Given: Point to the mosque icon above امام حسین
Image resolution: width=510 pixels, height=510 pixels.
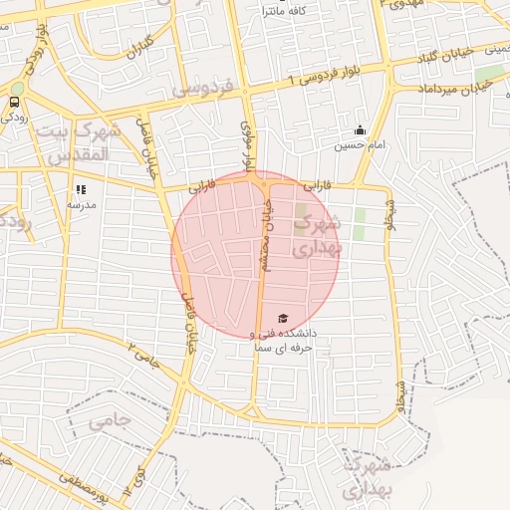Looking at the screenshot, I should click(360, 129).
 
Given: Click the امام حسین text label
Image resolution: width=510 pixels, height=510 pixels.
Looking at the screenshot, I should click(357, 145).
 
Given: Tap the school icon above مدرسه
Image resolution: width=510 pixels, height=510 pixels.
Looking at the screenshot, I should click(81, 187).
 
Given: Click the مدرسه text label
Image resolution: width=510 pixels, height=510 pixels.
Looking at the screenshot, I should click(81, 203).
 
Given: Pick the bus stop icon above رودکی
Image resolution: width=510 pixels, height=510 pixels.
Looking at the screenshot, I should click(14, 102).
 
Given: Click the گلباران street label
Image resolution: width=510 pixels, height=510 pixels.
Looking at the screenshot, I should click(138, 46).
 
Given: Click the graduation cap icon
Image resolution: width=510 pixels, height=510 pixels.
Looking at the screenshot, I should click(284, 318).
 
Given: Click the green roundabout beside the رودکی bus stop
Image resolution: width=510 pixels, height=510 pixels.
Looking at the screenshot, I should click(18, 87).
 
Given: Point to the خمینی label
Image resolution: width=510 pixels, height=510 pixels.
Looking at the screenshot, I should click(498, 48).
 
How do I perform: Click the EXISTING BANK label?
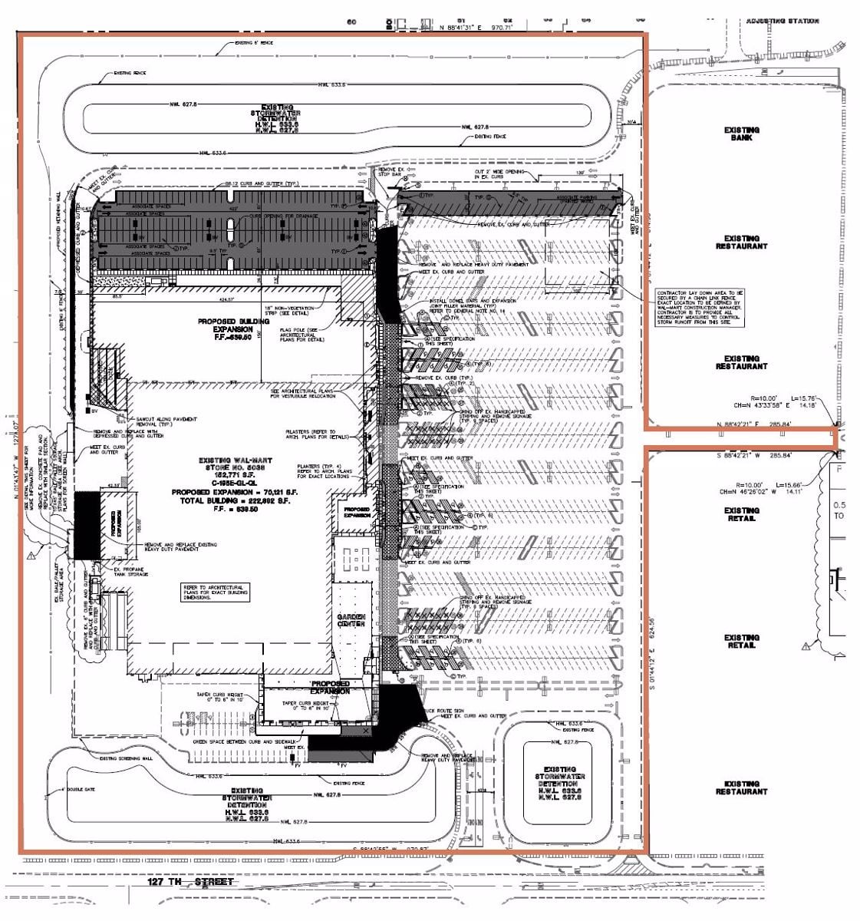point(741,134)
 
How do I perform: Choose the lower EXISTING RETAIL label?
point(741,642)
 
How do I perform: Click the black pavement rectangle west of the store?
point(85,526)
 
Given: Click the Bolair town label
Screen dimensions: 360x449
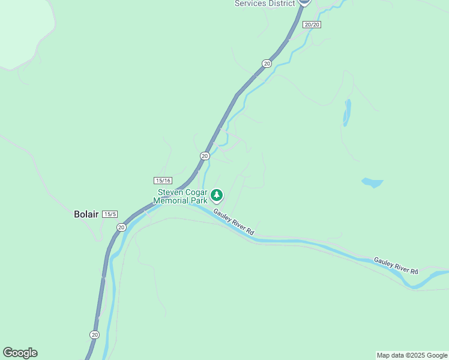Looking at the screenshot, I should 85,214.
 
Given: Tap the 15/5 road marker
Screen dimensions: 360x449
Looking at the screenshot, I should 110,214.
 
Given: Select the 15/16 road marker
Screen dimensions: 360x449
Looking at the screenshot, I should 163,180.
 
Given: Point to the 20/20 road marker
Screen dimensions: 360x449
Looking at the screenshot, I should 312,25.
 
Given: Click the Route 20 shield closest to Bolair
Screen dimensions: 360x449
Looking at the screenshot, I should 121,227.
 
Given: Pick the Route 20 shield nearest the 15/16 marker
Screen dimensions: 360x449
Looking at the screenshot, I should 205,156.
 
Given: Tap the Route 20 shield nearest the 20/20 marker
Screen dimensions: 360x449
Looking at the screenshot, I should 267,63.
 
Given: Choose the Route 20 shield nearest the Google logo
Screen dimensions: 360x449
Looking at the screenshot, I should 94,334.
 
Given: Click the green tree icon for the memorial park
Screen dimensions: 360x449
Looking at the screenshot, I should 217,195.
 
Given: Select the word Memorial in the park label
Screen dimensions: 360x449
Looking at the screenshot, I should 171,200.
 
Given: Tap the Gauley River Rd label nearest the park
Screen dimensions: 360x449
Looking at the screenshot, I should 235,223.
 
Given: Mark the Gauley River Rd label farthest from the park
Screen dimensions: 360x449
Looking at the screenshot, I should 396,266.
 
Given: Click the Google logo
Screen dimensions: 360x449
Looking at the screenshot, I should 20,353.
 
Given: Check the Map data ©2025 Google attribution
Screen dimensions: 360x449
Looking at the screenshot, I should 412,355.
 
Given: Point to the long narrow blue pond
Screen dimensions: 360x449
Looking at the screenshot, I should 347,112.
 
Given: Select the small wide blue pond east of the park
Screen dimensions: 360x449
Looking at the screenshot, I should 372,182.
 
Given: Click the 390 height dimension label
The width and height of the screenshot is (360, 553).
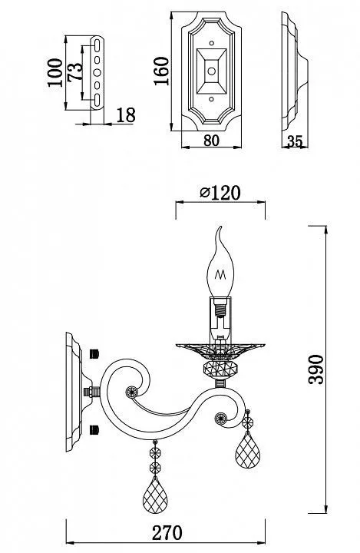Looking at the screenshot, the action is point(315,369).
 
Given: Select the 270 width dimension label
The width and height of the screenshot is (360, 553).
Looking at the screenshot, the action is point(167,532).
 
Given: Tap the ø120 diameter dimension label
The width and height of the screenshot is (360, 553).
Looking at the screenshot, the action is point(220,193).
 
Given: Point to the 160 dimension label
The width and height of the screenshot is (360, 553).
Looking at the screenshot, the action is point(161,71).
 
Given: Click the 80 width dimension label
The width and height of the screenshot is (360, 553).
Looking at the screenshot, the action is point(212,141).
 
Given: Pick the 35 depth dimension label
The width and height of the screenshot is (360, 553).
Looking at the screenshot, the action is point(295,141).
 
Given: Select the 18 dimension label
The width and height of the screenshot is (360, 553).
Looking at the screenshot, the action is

———

_What is being asked_:
Reproduce the rows between the line containing "How do I perform: Click the black" and the line containing "point(85,526)", inclusive, leaving the requests as they are and shifting every coordinate in the answers by -30.

_Output_:
How do I perform: Click the black pavement rectangle west of the store?
point(55,496)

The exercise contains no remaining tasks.